» **Task objective**
Could you output the entire listing without altering anything?

» **Data provided**
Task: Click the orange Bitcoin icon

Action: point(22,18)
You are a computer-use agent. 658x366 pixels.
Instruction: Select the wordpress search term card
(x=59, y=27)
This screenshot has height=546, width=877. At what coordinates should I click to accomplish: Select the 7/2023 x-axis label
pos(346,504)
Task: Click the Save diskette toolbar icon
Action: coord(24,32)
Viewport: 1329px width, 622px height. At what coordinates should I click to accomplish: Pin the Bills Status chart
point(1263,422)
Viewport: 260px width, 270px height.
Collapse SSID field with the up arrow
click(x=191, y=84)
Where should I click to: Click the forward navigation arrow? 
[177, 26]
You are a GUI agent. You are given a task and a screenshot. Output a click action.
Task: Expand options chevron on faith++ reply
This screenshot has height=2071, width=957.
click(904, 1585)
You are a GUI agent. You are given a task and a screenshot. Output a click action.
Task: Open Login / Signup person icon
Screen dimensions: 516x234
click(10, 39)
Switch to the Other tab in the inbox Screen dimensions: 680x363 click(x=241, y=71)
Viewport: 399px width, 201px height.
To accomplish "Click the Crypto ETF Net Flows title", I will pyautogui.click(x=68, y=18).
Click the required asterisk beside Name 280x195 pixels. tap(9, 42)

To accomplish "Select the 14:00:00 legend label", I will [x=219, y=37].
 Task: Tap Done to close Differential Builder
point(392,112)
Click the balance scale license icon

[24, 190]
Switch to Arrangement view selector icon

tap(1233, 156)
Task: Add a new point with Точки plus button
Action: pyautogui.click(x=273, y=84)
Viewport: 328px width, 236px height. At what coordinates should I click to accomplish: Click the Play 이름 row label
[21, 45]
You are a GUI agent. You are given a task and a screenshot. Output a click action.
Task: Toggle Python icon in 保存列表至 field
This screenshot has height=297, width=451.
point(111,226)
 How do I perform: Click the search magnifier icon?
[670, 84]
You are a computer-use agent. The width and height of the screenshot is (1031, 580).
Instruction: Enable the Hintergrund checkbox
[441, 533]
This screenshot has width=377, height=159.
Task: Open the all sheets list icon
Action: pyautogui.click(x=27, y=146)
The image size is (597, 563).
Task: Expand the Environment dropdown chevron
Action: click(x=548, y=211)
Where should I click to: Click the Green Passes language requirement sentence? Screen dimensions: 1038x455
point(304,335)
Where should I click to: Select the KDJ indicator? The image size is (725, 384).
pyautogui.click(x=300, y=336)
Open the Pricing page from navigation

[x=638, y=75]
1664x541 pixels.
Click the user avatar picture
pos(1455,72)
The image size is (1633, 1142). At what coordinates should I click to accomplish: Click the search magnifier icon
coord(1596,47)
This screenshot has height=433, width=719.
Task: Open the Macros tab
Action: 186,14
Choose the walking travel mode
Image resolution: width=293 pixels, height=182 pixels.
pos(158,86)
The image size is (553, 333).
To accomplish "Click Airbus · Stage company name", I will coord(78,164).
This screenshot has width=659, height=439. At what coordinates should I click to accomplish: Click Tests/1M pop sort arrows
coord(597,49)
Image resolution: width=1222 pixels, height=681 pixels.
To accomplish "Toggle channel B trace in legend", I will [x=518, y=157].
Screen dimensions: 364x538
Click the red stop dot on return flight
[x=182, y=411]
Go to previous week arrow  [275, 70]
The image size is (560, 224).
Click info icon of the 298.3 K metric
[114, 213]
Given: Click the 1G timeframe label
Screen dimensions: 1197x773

» **Solution to this task**
Task: Click the orange Bitcoin icon

Action: point(22,18)
You are a computer-use agent. 658x366 pixels.
Instruction: Select the wordpress search term card
(x=59, y=27)
This screenshot has height=546, width=877. At what coordinates should I click to accomplish: Select the 7/2023 x-axis label
pos(346,504)
Task: Click the Save diskette toolbar icon
Action: coord(24,32)
Viewport: 1329px width, 622px height. At what coordinates should I click to accomplish: Pin the Bills Status chart
point(1263,422)
Viewport: 260px width, 270px height.
Collapse SSID field with the up arrow
click(x=191, y=84)
Where should I click to: Click the forward navigation arrow? 
[177, 26]
You are a GUI agent. You are given a task and a screenshot. Output a click action.
Task: Expand options chevron on faith++ reply
This screenshot has height=2071, width=957.
click(904, 1585)
You are a GUI agent. You are given a task and a screenshot. Output a click action.
Task: Open Login / Signup person icon
Screen dimensions: 516x234
click(10, 39)
Switch to the Other tab in the inbox Screen dimensions: 680x363 click(x=241, y=71)
Viewport: 399px width, 201px height.
To accomplish "Click the Crypto ETF Net Flows title", I will pyautogui.click(x=68, y=18).
Click the required asterisk beside Name 280x195 pixels. tap(9, 42)

To accomplish "Select the 14:00:00 legend label", I will [x=219, y=37].
 Task: Tap Done to close Differential Builder
point(392,112)
Click the balance scale license icon

[24, 190]
Switch to Arrangement view selector icon

tap(1233, 156)
Task: Add a new point with Точки plus button
Action: pyautogui.click(x=273, y=84)
Viewport: 328px width, 236px height. At what coordinates should I click to accomplish: Click the Play 이름 row label
[21, 45]
You are a GUI agent. You are given a task and a screenshot. Output a click action.
Task: Toggle Python icon in 保存列表至 field
This screenshot has height=297, width=451.
point(111,226)
 How do I perform: Click the search magnifier icon?
[670, 84]
You are a computer-use agent. The width and height of the screenshot is (1031, 580).
Instruction: Enable the Hintergrund checkbox
[441, 533]
This screenshot has width=377, height=159.
Task: Open the all sheets list icon
Action: pyautogui.click(x=27, y=146)
The image size is (597, 563).
Task: Expand the Environment dropdown chevron
Action: click(x=548, y=211)
Where should I click to: Click the Green Passes language requirement sentence? Screen dimensions: 1038x455
point(304,335)
Where should I click to: Select the KDJ indicator? The image size is (725, 384).
pyautogui.click(x=300, y=336)
Open the Pricing page from navigation

[x=638, y=75]
1664x541 pixels.
Click the user avatar picture
pos(1455,72)
The image size is (1633, 1142). At what coordinates should I click to accomplish: Click the search magnifier icon
coord(1596,47)
This screenshot has height=433, width=719.
Task: Open the Macros tab
Action: 186,14
Choose the walking travel mode
Image resolution: width=293 pixels, height=182 pixels.
pos(158,86)
The image size is (553, 333).
To accomplish "Click Airbus · Stage company name", I will coord(78,164).
This screenshot has width=659, height=439. At what coordinates should I click to accomplish: Click Tests/1M pop sort arrows
coord(597,49)
Image resolution: width=1222 pixels, height=681 pixels.
To accomplish "Toggle channel B trace in legend", I will [x=518, y=157].
Screen dimensions: 364x538
Click the red stop dot on return flight
[x=182, y=411]
Go to previous week arrow  [275, 70]
The image size is (560, 224).
Click info icon of the 298.3 K metric
[114, 213]
Given: Click the 1G timeframe label
Screen dimensions: 1197x773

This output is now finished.